(Stated problem): Repeat, word for word, the lines of the records starting at the line containing "OCI8 related (478, 187)" and running through the final line of the records, with both ends included.

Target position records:
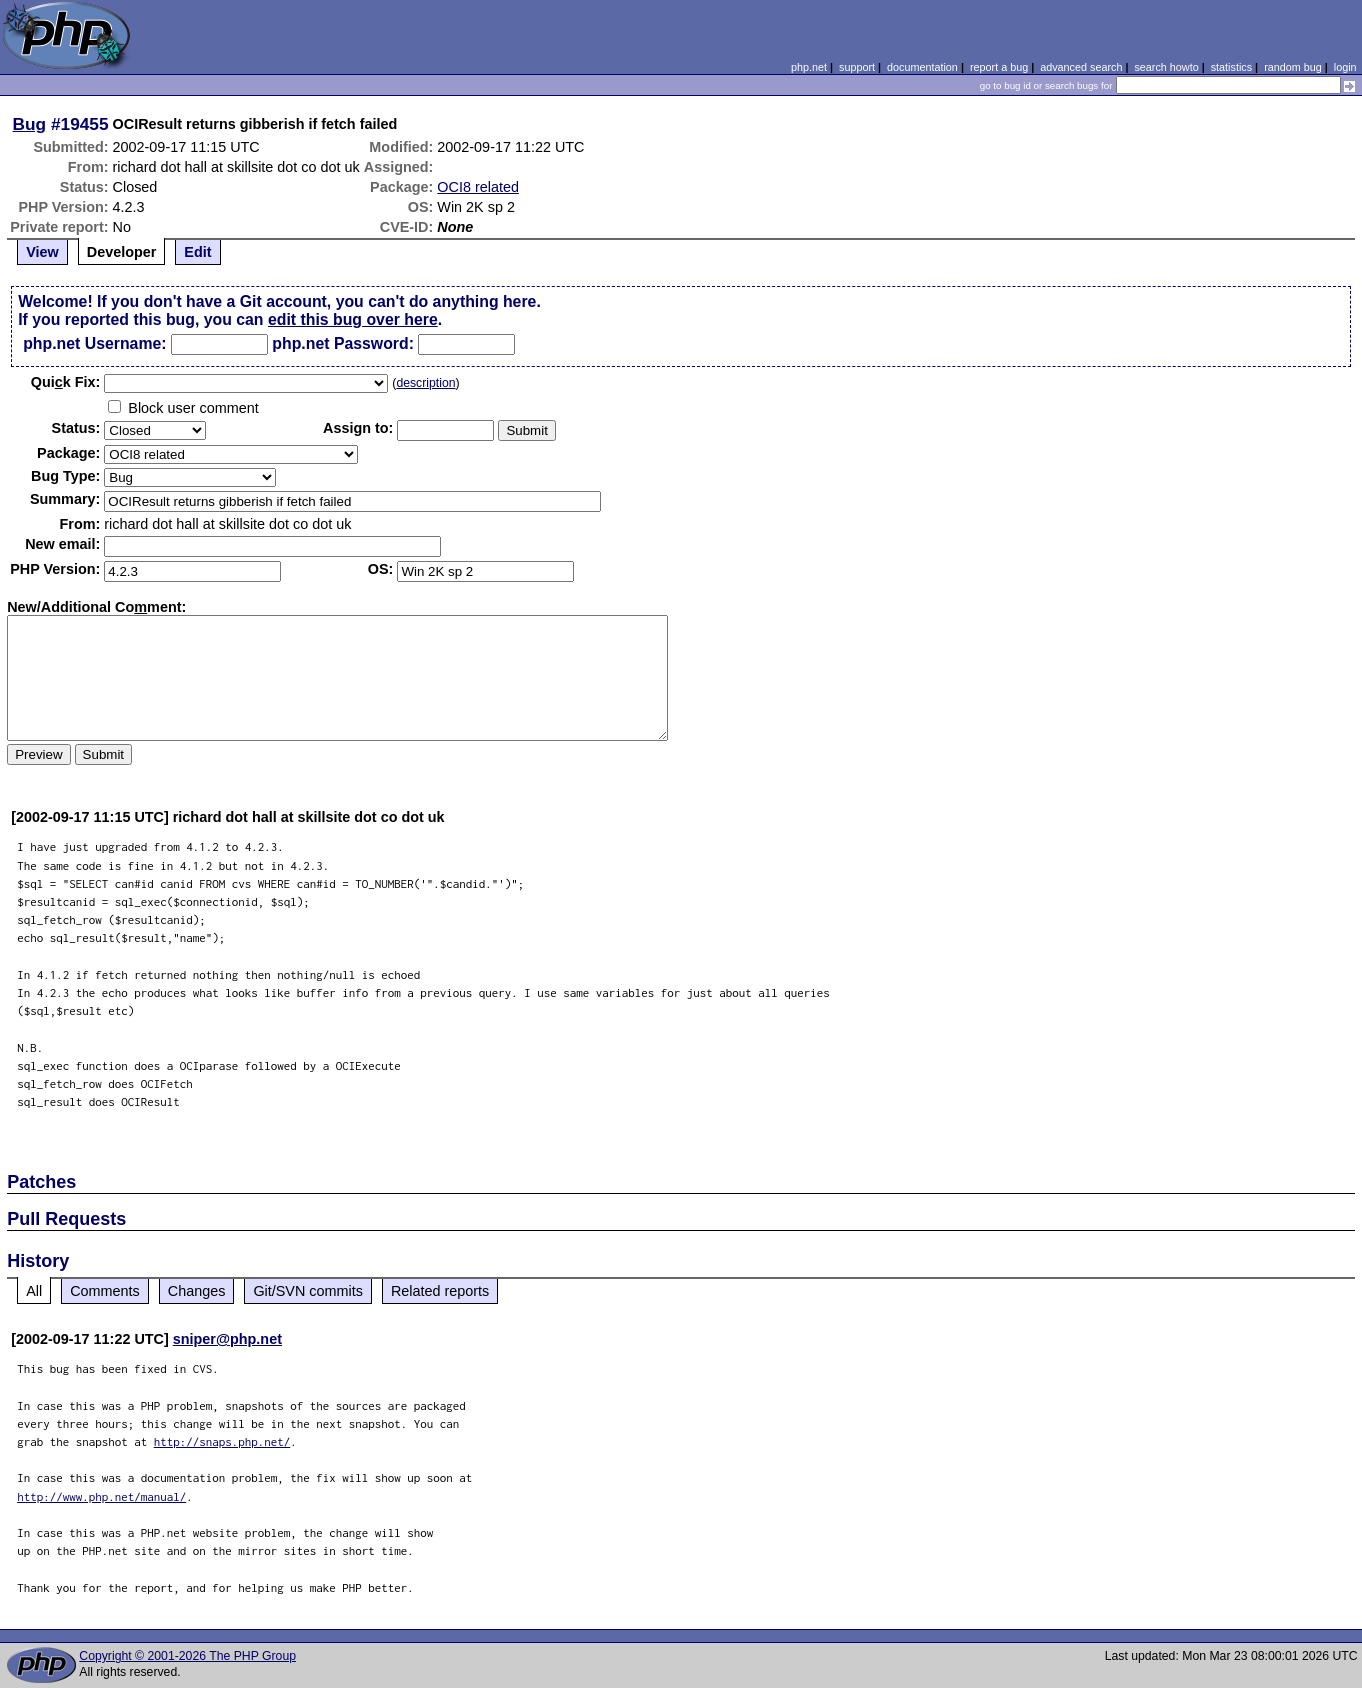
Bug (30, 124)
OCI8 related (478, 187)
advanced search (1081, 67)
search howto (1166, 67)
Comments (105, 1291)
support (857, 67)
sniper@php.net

(Written answer):
OCI8 related (478, 187)
advanced search (1081, 67)
search howto (1166, 67)
Comments (105, 1291)
support (857, 67)
sniper@php.net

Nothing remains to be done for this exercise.